=== WHAT IS BEING ASKED ===
Could you turn every line of the listing below into a numbered list, skipping blank lines and leaving the pictures out of your answer?

=== Dataset rows ===
------------------------------------------------

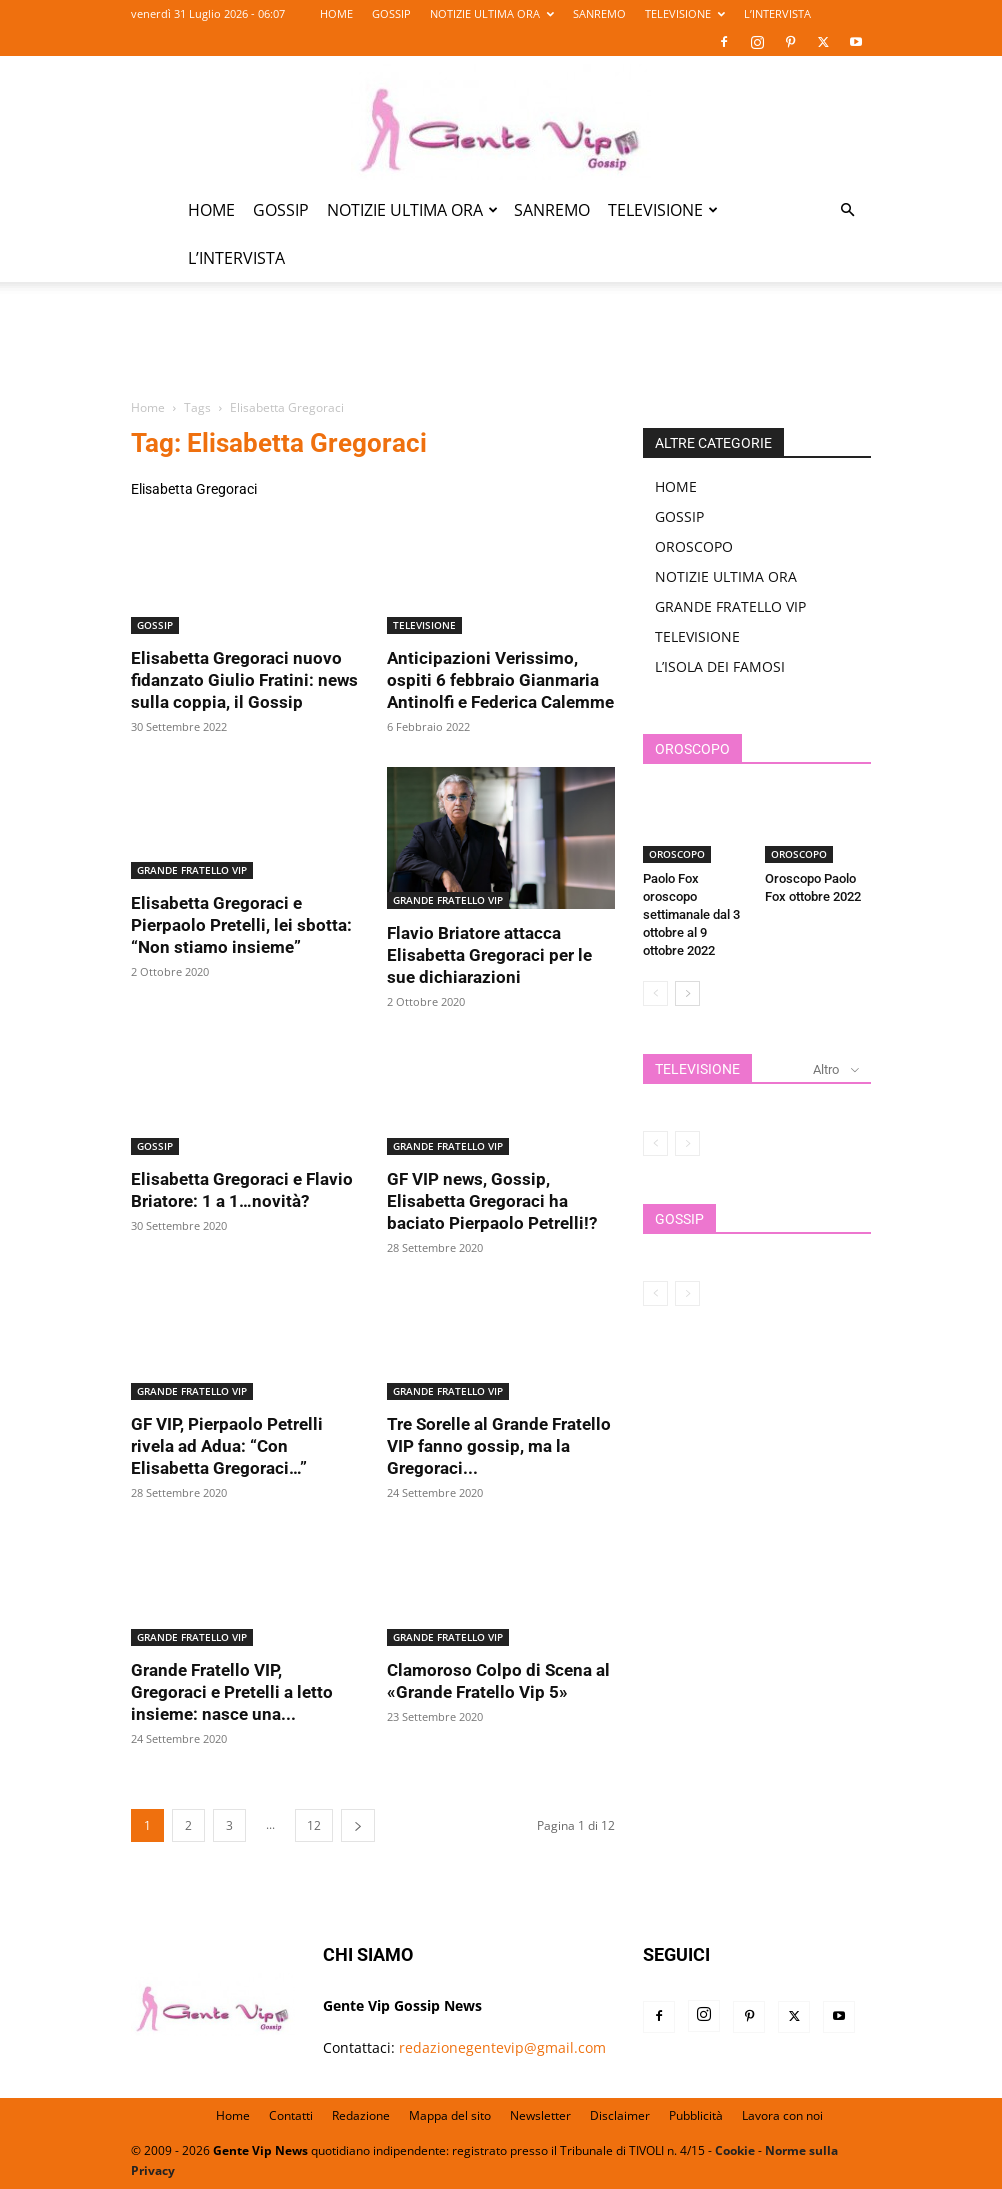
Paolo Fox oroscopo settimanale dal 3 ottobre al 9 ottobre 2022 (691, 914)
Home (148, 407)
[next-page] (358, 1825)
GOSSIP (391, 13)
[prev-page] (655, 993)
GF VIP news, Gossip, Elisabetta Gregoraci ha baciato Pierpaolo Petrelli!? (492, 1201)
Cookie (735, 2150)
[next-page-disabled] (687, 1143)
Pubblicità (696, 2115)
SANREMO (599, 13)
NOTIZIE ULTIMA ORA (492, 13)
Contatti (291, 2115)
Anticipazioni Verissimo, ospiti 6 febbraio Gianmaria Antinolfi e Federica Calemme (500, 680)
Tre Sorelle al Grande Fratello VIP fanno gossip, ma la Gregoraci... (499, 1446)
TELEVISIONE (685, 13)
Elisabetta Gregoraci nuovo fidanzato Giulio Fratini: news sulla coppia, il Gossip (244, 680)
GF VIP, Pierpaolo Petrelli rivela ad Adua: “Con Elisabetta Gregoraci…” (227, 1446)
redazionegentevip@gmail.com (502, 2047)
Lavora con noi (782, 2115)
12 (314, 1825)
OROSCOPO (694, 546)
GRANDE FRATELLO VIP (192, 870)
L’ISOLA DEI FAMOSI (720, 666)
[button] (847, 210)
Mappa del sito (450, 2115)
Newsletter (540, 2115)
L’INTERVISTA (777, 13)
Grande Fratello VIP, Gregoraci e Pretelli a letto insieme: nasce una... (232, 1692)
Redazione (361, 2115)
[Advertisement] (501, 352)
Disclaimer (620, 2115)
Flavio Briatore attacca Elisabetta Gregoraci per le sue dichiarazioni (489, 955)
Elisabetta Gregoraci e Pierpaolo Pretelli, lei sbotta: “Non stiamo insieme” (241, 925)
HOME (336, 13)
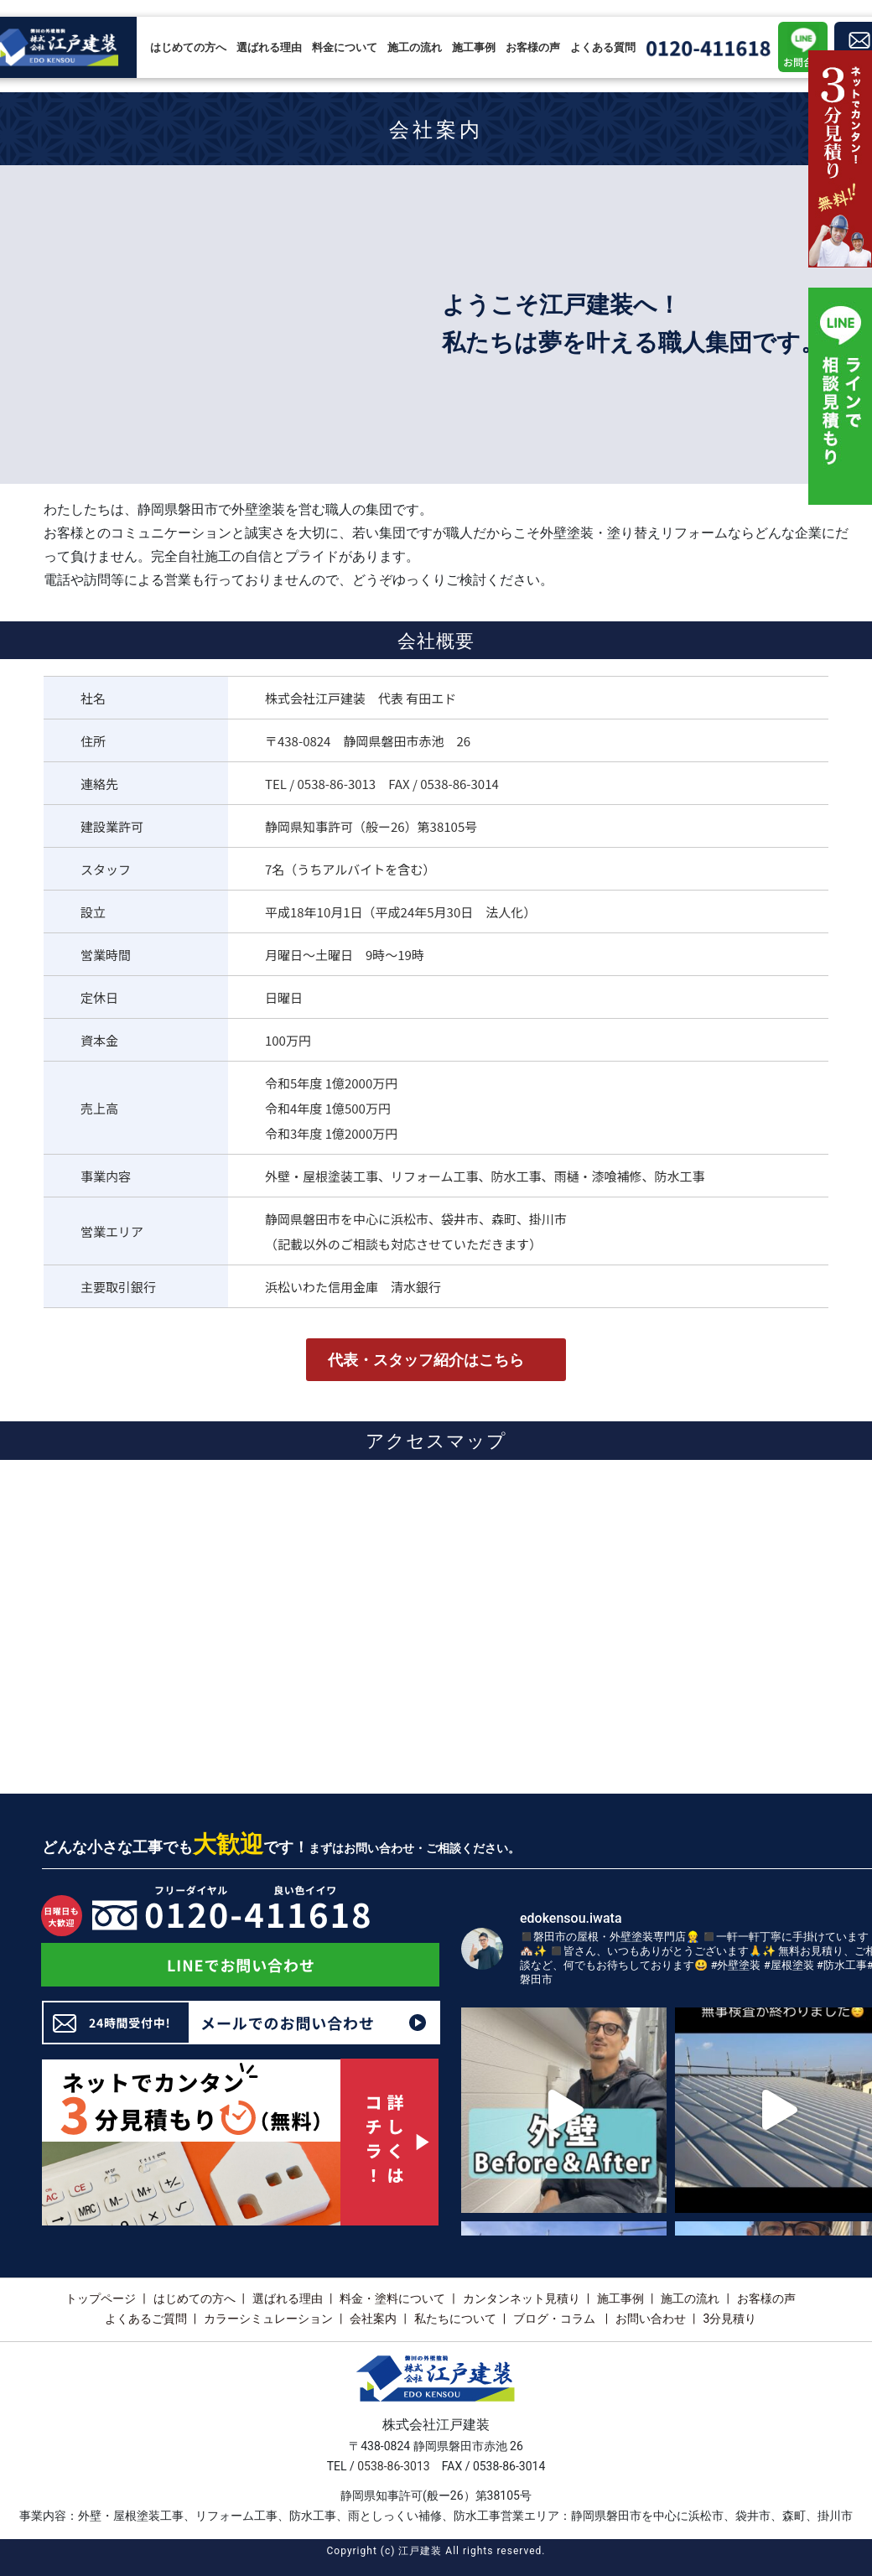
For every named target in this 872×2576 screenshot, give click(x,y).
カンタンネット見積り (521, 2298)
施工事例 (474, 47)
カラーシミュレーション (268, 2318)
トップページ (100, 2298)
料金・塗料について (392, 2298)
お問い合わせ (650, 2318)
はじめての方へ (188, 47)
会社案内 (373, 2318)
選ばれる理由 (269, 47)
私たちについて (455, 2318)
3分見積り (729, 2318)
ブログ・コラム (555, 2318)
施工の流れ (414, 47)
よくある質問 (603, 47)
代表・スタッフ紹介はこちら (426, 1359)
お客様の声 (533, 47)
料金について (344, 47)
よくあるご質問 (146, 2318)
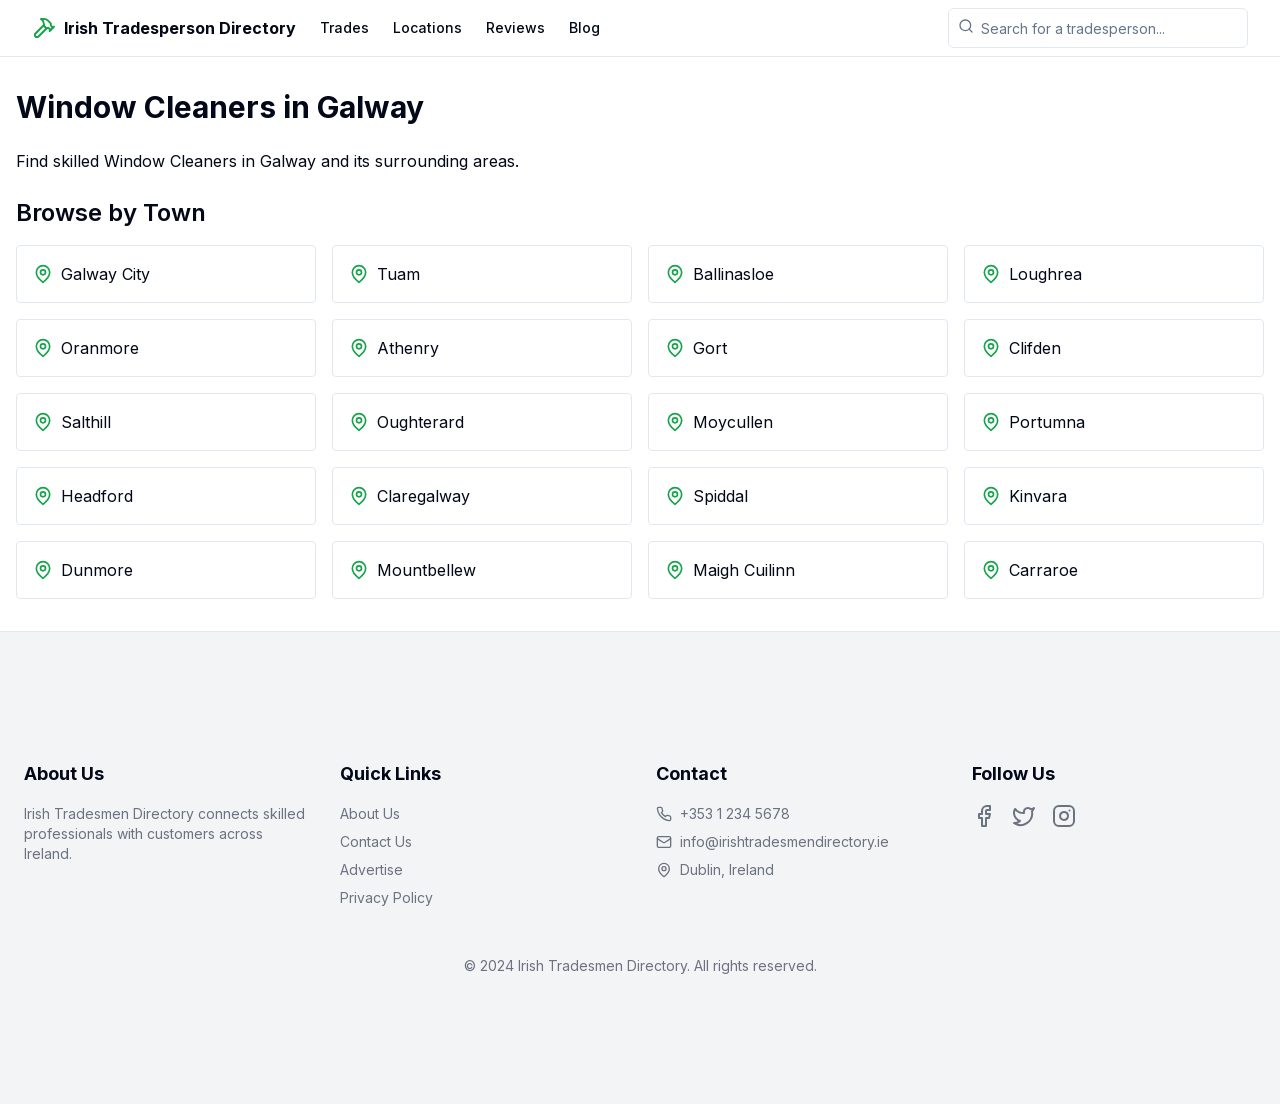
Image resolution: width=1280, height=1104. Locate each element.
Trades (344, 27)
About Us (370, 813)
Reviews (515, 27)
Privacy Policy (386, 897)
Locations (427, 27)
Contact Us (376, 841)
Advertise (371, 869)
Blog (584, 27)
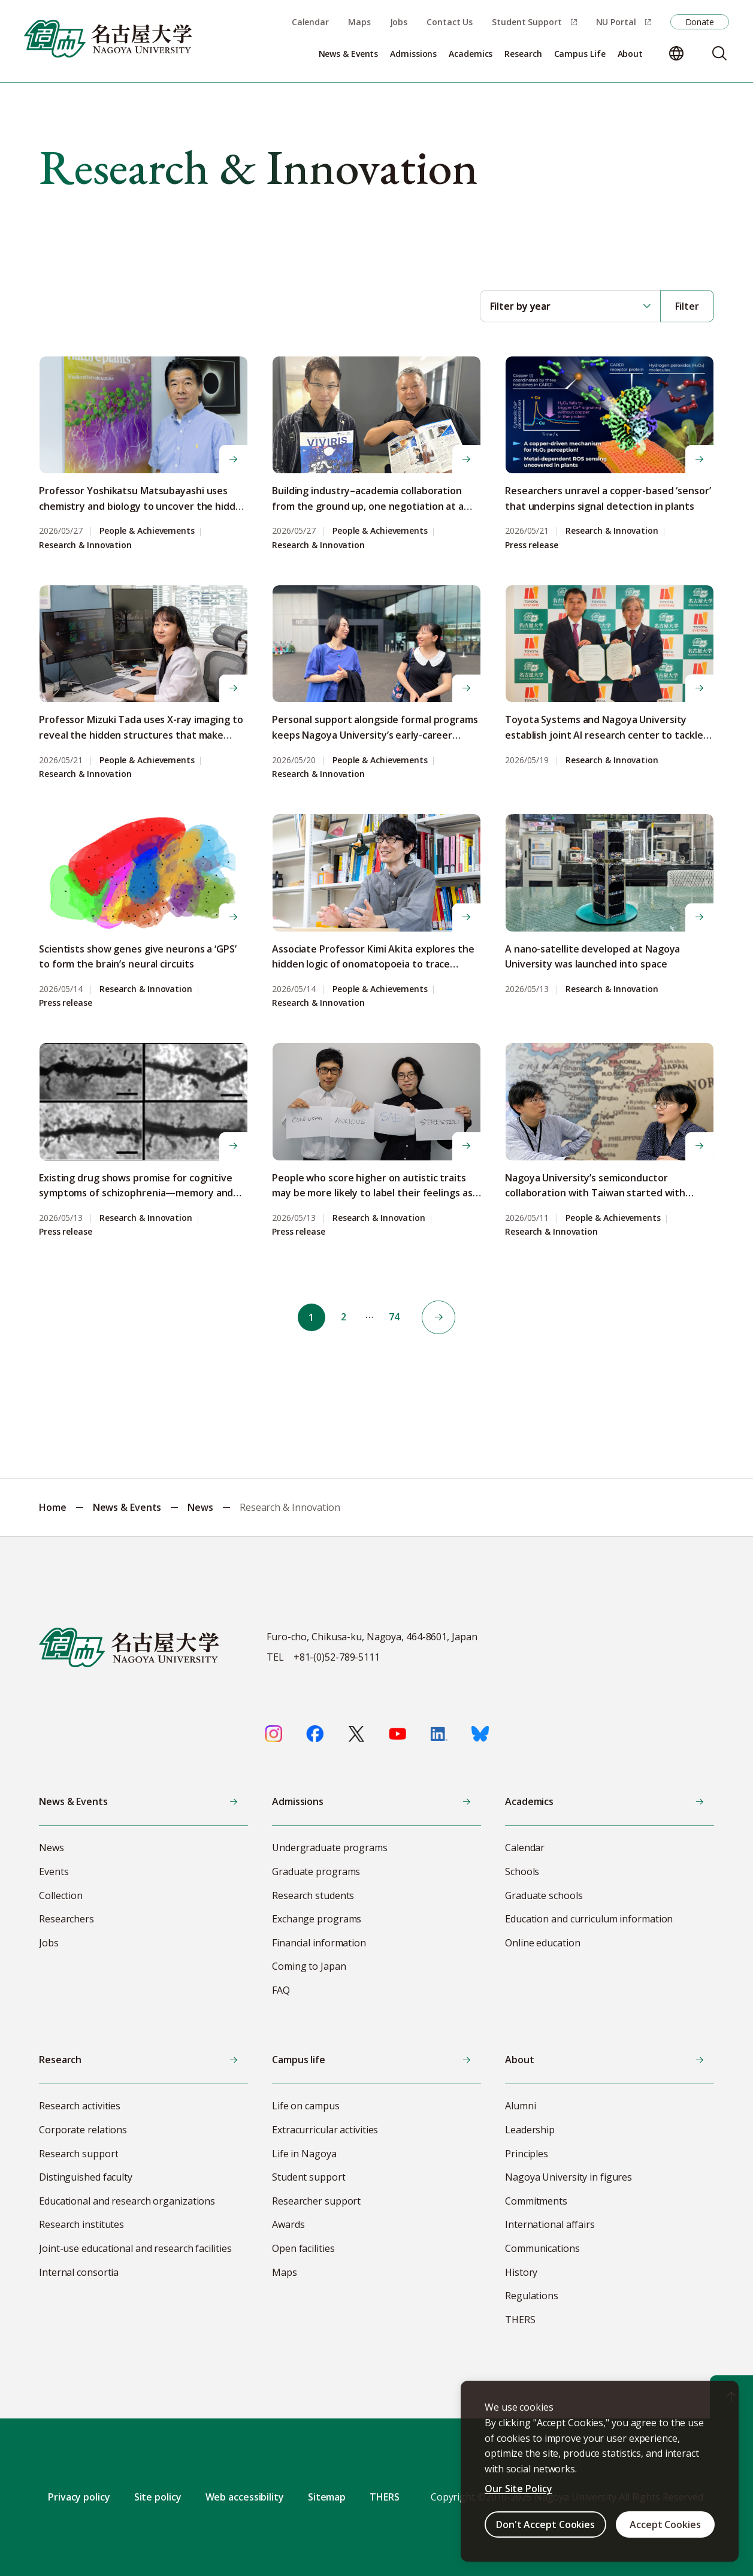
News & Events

------------------------------------------------

=== COMPLETED TASK ===
1. Paolo Fox oroscopo settimanale dal 3 ottobre al 9 ottobre 2022 (691, 914)
2. Home (148, 407)
3. [next-page] (358, 1825)
4. GOSSIP (391, 13)
5. [prev-page] (655, 993)
6. GF VIP news, Gossip, Elisabetta Gregoraci ha baciato Pierpaolo Petrelli!? (492, 1201)
7. Cookie (735, 2150)
8. [next-page-disabled] (687, 1143)
9. Pubblicità (696, 2115)
10. SANREMO (599, 13)
11. NOTIZIE ULTIMA ORA (492, 13)
12. Contatti (291, 2115)
13. Anticipazioni Verissimo, ospiti 6 febbraio Gianmaria Antinolfi e Federica Calemme (500, 680)
14. Tre Sorelle al Grande Fratello VIP fanno gossip, ma la Gregoraci... (499, 1446)
15. TELEVISIONE (685, 13)
16. Elisabetta Gregoraci nuovo fidanzato Giulio Fratini: news sulla coppia, il Gossip (244, 680)
17. GF VIP, Pierpaolo Petrelli rivela ad Adua: “Con Elisabetta Gregoraci…” (227, 1446)
18. redazionegentevip@gmail.com (502, 2047)
19. Lavora con noi (782, 2115)
20. 12 (314, 1825)
21. OROSCOPO (694, 546)
22. GRANDE FRATELLO VIP (192, 870)
23. L’ISOLA DEI FAMOSI (720, 666)
24. [button] (847, 210)
25. Mappa del sito (450, 2115)
26. Newsletter (540, 2115)
27. L’INTERVISTA (777, 13)
28. Grande Fratello VIP, Gregoraci e Pretelli a letto insieme: nasce una... (232, 1692)
29. Redazione (361, 2115)
30. [Advertisement] (501, 352)
31. Disclaimer (620, 2115)
32. Flavio Briatore attacca Elisabetta Gregoraci per le sue dichiarazioni (489, 955)
33. Elisabetta Gregoraci e Pierpaolo Pretelli, lei sbotta: “Non stiamo insieme” (241, 925)
34. HOME (336, 13)
35. For every named target in this 872×2576 screenshot, give click(x,y).
36. カンタンネット見積り (521, 2298)
37. 施工事例 (474, 47)
38. カラーシミュレーション (268, 2318)
39. トップページ (100, 2298)
40. 料金・塗料について (392, 2298)
41. お問い合わせ (650, 2318)
42. はじめての方へ (188, 47)
43. 会社案内 (373, 2318)
44. 選ばれる理由 (269, 47)
45. 私たちについて (455, 2318)
46. 3分見積り (729, 2318)
47. ブログ・コラム (555, 2318)
48. 施工の流れ (414, 47)
49. よくある質問 (603, 47)
50. 代表・スタッフ紹介はこちら (426, 1359)
51. お客様の声 (533, 47)
52. 料金について (344, 47)
53. よくあるご質問 (146, 2318)
54. Image resolution: width=1280, height=1104. Locate each element.
55. Trades (344, 27)
56. About Us (370, 813)
57. Reviews (515, 27)
58. Privacy Policy (386, 897)
59. Locations (427, 27)
60. Contact Us (376, 841)
61. Advertise (371, 869)
62. Blog (584, 27)
63. News & Events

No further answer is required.